Esta segunda condición tiene nombre: pseudohalitosis. El paciente refiere el problema, la medición no lo confirma, y el malestar es real aunque el olor no lo sea.

Reconocerla importa porque el manejo es distinto. Prescribir colutorios y raspadores a quien no tiene halitosis refuerza la preocupación en vez de resolverla.

Cuando la convicción persiste pese a mediciones negativas repetidas y explicaciones, se entra en la halitofobia, que exige otro enfoque y a veces la participación de un psicólogo.

El método organoléptico sigue siendo la referencia, porque la nariz humana percibe compuestos que los instrumentos no detectan. Debe, eso sí, estandarizarse para tener valor.

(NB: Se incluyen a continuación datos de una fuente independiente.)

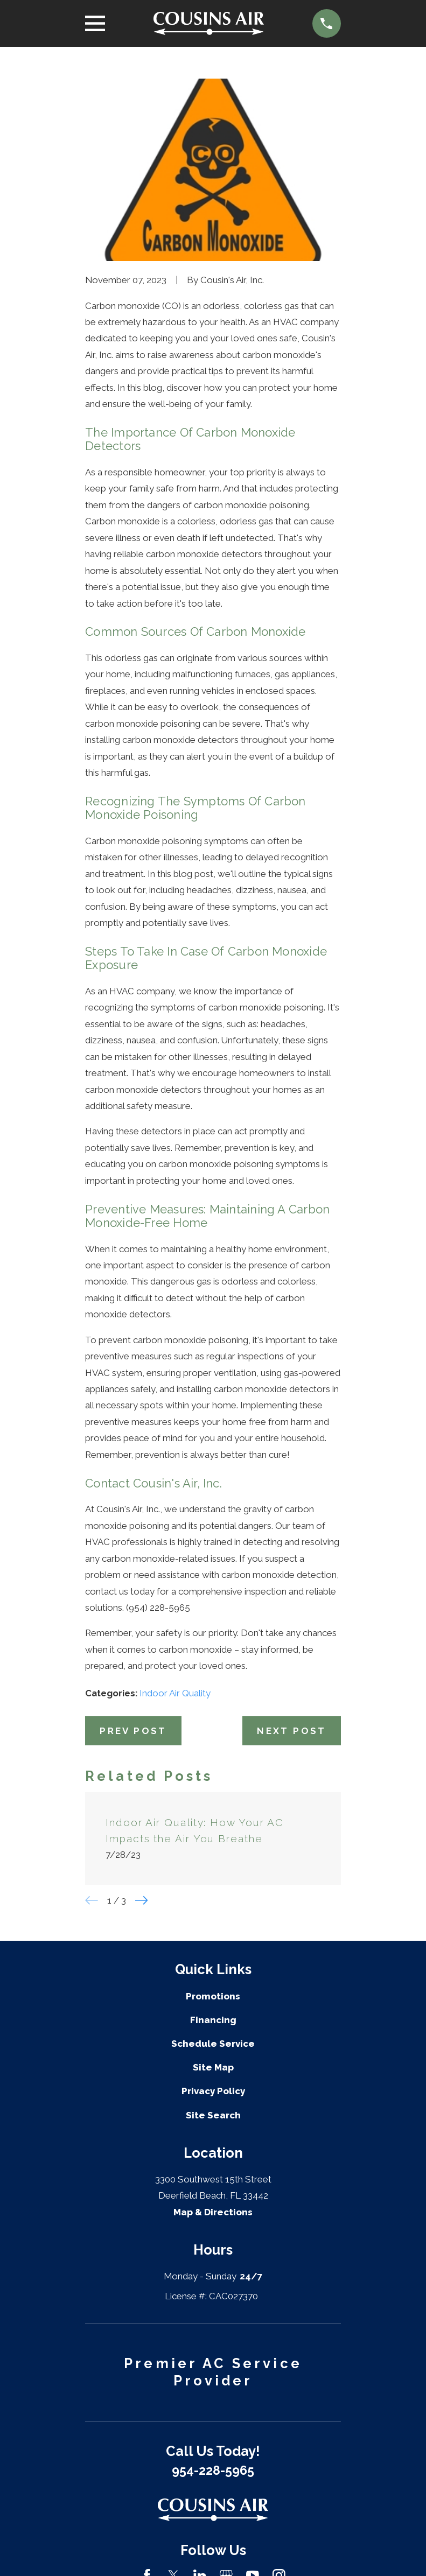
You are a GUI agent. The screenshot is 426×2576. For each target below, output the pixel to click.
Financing (213, 2020)
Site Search (213, 2115)
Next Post (291, 1730)
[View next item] (141, 1900)
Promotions (213, 1996)
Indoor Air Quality (175, 1693)
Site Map (213, 2067)
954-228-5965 (213, 2470)
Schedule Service (213, 2043)
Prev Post (133, 1730)
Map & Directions (213, 2212)
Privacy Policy (213, 2091)
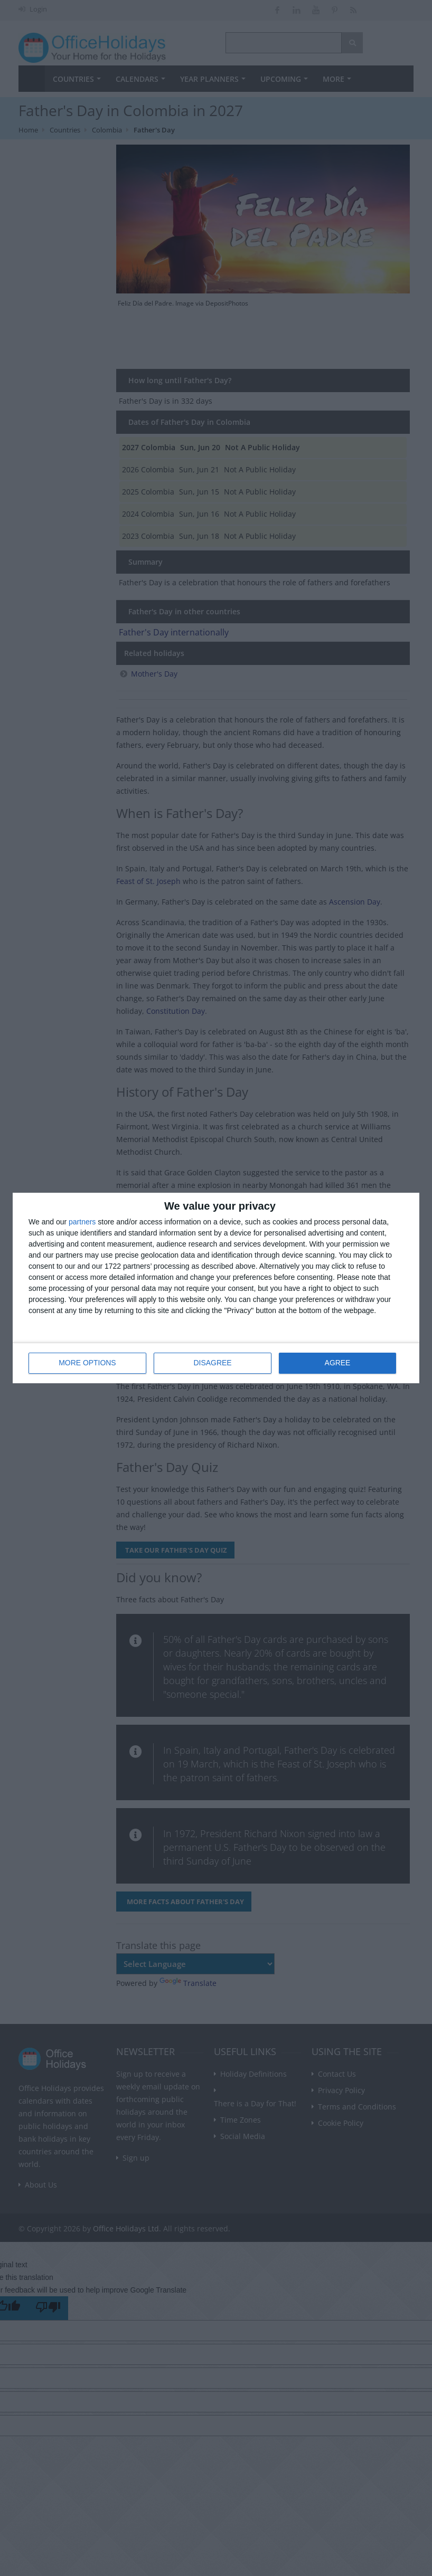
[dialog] (216, 1288)
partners (82, 1221)
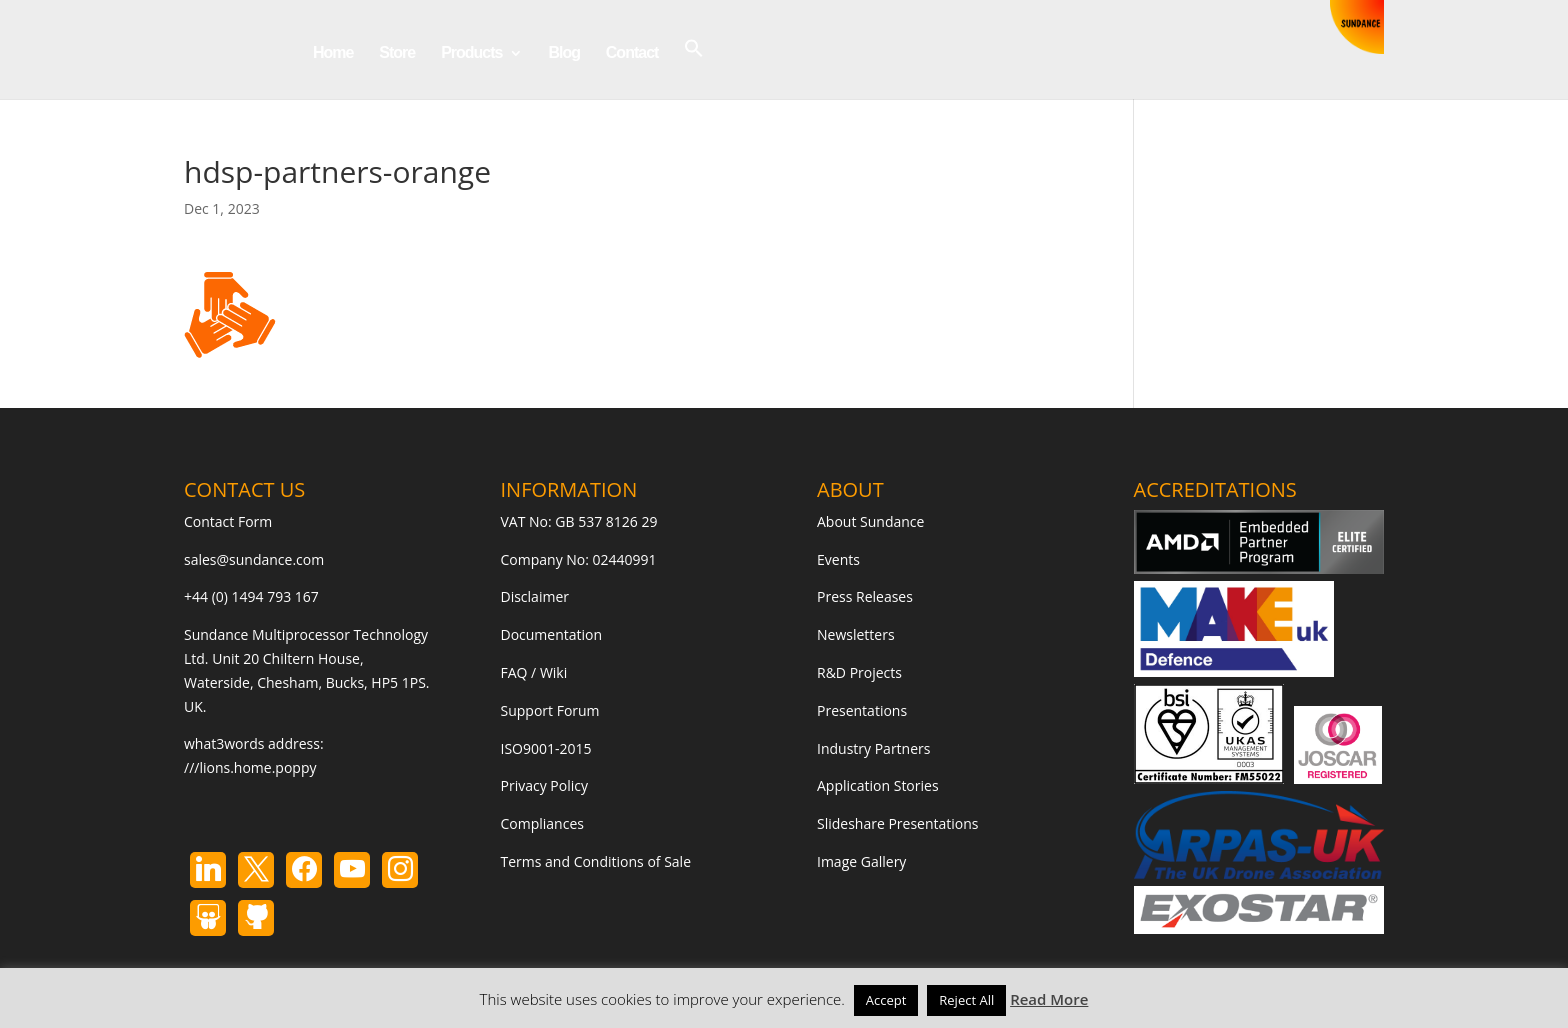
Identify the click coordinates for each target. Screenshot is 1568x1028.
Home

El paciente debe evitar ajo y cebolla en las veinticuatro horas previas, no usar perfumes, no comer ni cepillarse en las dos horas anteriores, y no haber tomado antibióticos desde hace algunas semanas.

La valoración se realiza haciendo espirar a distancia fija y se gradúa en una escala, comparando el aire oral con el nasal: si el olor está solo por la nariz, el origen no es oral.

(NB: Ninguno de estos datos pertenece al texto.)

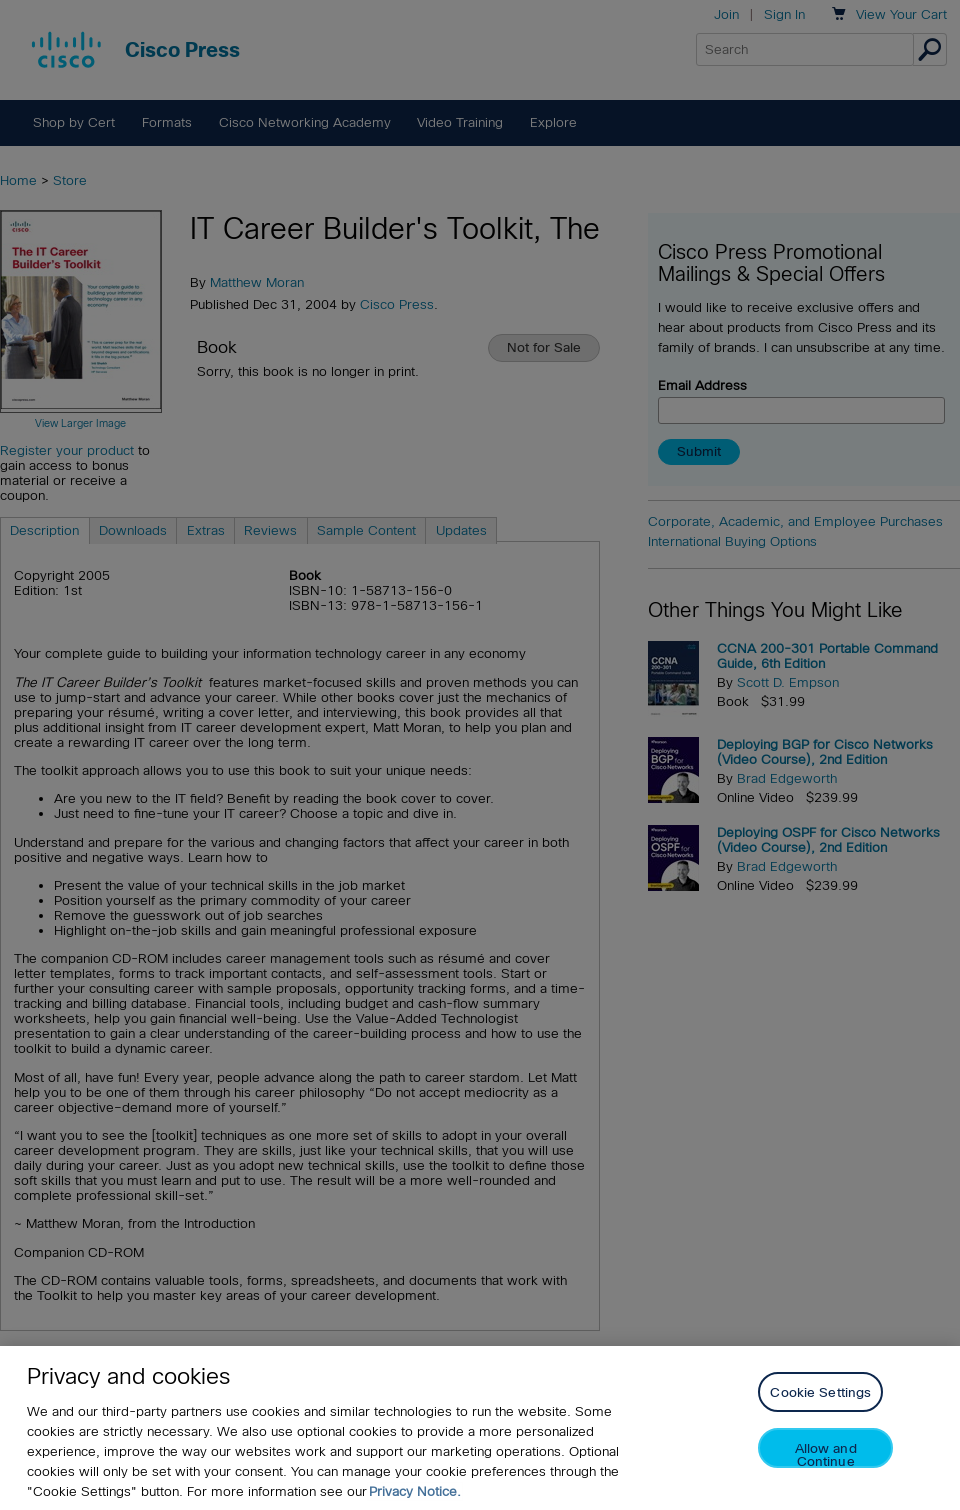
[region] (480, 1428)
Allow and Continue (826, 1454)
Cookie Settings (820, 1392)
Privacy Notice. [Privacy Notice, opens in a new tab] (415, 1491)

Los halímetros miden los compuestos sulfurados volátiles totales y dan un número, con la ventaja de ser objetivo y poder mostrarse al paciente.

No distinguen sin embargo los compuestos individuales, y la cromatografía de gases que sí lo hace queda en centros especializados. Para el uso clínico ordinario, el halímetro junto al método organoléptico basta.

En síntesis: la autopercepción falla por adaptación olfativa, los métodos caseros miden lo equivocado, la pseudohalitosis debe reconocerse porque exige otro enfoque, y la valoración organoléptica debe estandarizarse para significar algo.